▶ What needs to be done: Retype the whole of the data exactly.

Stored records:
-=-=-=-=-

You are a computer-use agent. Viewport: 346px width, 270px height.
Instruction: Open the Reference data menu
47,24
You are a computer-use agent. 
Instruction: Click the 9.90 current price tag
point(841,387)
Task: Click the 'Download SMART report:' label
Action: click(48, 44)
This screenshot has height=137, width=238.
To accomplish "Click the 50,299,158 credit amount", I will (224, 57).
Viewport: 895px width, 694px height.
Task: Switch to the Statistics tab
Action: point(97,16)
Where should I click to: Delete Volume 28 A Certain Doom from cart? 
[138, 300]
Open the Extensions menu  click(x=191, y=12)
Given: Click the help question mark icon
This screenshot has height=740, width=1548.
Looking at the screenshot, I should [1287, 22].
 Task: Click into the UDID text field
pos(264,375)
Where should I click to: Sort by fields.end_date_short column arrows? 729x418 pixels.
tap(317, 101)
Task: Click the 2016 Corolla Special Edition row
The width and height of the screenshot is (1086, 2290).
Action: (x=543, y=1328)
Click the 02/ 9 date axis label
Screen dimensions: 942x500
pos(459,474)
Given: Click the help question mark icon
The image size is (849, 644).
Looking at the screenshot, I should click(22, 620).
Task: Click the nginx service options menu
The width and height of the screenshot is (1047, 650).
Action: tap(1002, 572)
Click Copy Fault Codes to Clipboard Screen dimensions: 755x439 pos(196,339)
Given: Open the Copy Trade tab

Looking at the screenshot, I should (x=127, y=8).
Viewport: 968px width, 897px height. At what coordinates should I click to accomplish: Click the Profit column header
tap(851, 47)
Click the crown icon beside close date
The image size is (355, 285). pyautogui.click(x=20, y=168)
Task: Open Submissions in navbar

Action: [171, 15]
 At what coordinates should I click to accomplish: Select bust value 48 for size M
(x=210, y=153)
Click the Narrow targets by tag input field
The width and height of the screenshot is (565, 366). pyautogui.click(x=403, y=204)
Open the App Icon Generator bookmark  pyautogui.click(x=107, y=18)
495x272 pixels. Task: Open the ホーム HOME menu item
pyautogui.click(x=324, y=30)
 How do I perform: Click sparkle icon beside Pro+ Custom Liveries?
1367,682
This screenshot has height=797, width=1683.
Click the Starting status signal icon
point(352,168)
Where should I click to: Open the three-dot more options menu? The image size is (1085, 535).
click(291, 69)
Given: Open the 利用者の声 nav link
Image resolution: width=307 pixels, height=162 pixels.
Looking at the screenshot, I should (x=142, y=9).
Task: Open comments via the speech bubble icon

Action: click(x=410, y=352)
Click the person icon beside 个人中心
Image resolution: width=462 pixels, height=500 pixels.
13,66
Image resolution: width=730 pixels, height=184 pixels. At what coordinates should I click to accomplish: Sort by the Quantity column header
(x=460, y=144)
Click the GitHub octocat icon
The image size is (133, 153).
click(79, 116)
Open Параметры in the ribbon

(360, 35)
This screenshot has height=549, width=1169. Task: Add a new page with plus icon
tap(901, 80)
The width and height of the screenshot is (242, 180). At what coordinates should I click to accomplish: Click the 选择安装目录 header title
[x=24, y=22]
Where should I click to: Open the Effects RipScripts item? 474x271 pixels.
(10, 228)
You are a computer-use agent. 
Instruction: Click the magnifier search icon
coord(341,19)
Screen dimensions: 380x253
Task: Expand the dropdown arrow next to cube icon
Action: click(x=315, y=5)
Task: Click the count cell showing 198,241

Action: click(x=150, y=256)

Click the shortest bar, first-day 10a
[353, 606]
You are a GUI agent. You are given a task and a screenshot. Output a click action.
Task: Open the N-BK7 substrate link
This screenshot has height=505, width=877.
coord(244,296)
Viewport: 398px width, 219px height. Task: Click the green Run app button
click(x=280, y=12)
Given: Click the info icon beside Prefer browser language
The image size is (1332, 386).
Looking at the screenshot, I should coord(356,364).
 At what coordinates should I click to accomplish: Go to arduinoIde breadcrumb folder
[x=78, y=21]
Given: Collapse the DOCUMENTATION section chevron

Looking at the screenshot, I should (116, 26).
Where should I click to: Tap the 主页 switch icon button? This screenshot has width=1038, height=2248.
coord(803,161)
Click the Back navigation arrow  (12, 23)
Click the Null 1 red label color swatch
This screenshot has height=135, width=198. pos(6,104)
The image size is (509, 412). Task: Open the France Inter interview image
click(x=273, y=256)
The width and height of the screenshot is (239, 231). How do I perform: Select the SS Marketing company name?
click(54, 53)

-=-=-=-=-

▶ Your solution:
You are a computer-use agent. Viewport: 346px width, 270px height.
Instruction: Open the Reference data menu
47,24
You are a computer-use agent. 
Instruction: Click the 9.90 current price tag
point(841,387)
Task: Click the 'Download SMART report:' label
Action: click(48, 44)
This screenshot has height=137, width=238.
To accomplish "Click the 50,299,158 credit amount", I will (224, 57).
Viewport: 895px width, 694px height.
Task: Switch to the Statistics tab
Action: point(97,16)
Where should I click to: Delete Volume 28 A Certain Doom from cart? 
[138, 300]
Open the Extensions menu  click(x=191, y=12)
Given: Click the help question mark icon
This screenshot has height=740, width=1548.
Looking at the screenshot, I should [1287, 22].
 Task: Click into the UDID text field
pos(264,375)
Where should I click to: Sort by fields.end_date_short column arrows? 729x418 pixels.
tap(317, 101)
Task: Click the 2016 Corolla Special Edition row
The width and height of the screenshot is (1086, 2290).
Action: (x=543, y=1328)
Click the 02/ 9 date axis label
Screen dimensions: 942x500
pos(459,474)
Given: Click the help question mark icon
The image size is (849, 644).
Looking at the screenshot, I should click(22, 620).
Task: Click the nginx service options menu
The width and height of the screenshot is (1047, 650).
Action: tap(1002, 572)
Click Copy Fault Codes to Clipboard Screen dimensions: 755x439 pos(196,339)
Given: Open the Copy Trade tab

Looking at the screenshot, I should (x=127, y=8).
Viewport: 968px width, 897px height. At what coordinates should I click to accomplish: Click the Profit column header
tap(851, 47)
Click the crown icon beside close date
The image size is (355, 285). pyautogui.click(x=20, y=168)
Task: Open Submissions in navbar

Action: [171, 15]
 At what coordinates should I click to accomplish: Select bust value 48 for size M
(x=210, y=153)
Click the Narrow targets by tag input field
The width and height of the screenshot is (565, 366). pyautogui.click(x=403, y=204)
Open the App Icon Generator bookmark  pyautogui.click(x=107, y=18)
495x272 pixels. Task: Open the ホーム HOME menu item
pyautogui.click(x=324, y=30)
 How do I perform: Click sparkle icon beside Pro+ Custom Liveries?
1367,682
This screenshot has height=797, width=1683.
Click the Starting status signal icon
point(352,168)
Where should I click to: Open the three-dot more options menu? The image size is (1085, 535).
click(291, 69)
Given: Open the 利用者の声 nav link
Image resolution: width=307 pixels, height=162 pixels.
Looking at the screenshot, I should (x=142, y=9).
Task: Open comments via the speech bubble icon

Action: click(x=410, y=352)
Click the person icon beside 个人中心
Image resolution: width=462 pixels, height=500 pixels.
13,66
Image resolution: width=730 pixels, height=184 pixels. At what coordinates should I click to accomplish: Sort by the Quantity column header
(x=460, y=144)
Click the GitHub octocat icon
The image size is (133, 153).
click(79, 116)
Open Параметры in the ribbon

(360, 35)
This screenshot has height=549, width=1169. Task: Add a new page with plus icon
tap(901, 80)
The width and height of the screenshot is (242, 180). At what coordinates should I click to accomplish: Click the 选择安装目录 header title
[x=24, y=22]
Where should I click to: Open the Effects RipScripts item? 474x271 pixels.
(10, 228)
You are a computer-use agent. 
Instruction: Click the magnifier search icon
coord(341,19)
Screen dimensions: 380x253
Task: Expand the dropdown arrow next to cube icon
Action: click(x=315, y=5)
Task: Click the count cell showing 198,241

Action: click(x=150, y=256)

Click the shortest bar, first-day 10a
[353, 606]
You are a GUI agent. You are given a task and a screenshot. Output a click action.
Task: Open the N-BK7 substrate link
This screenshot has height=505, width=877.
coord(244,296)
Viewport: 398px width, 219px height. Task: Click the green Run app button
click(x=280, y=12)
Given: Click the info icon beside Prefer browser language
The image size is (1332, 386).
Looking at the screenshot, I should coord(356,364).
 At what coordinates should I click to accomplish: Go to arduinoIde breadcrumb folder
[x=78, y=21]
Given: Collapse the DOCUMENTATION section chevron

Looking at the screenshot, I should (116, 26).
Where should I click to: Tap the 主页 switch icon button? This screenshot has width=1038, height=2248.
coord(803,161)
Click the Back navigation arrow  (12, 23)
Click the Null 1 red label color swatch
This screenshot has height=135, width=198. pos(6,104)
The image size is (509, 412). Task: Open the France Inter interview image
click(x=273, y=256)
The width and height of the screenshot is (239, 231). How do I perform: Select the SS Marketing company name?
click(54, 53)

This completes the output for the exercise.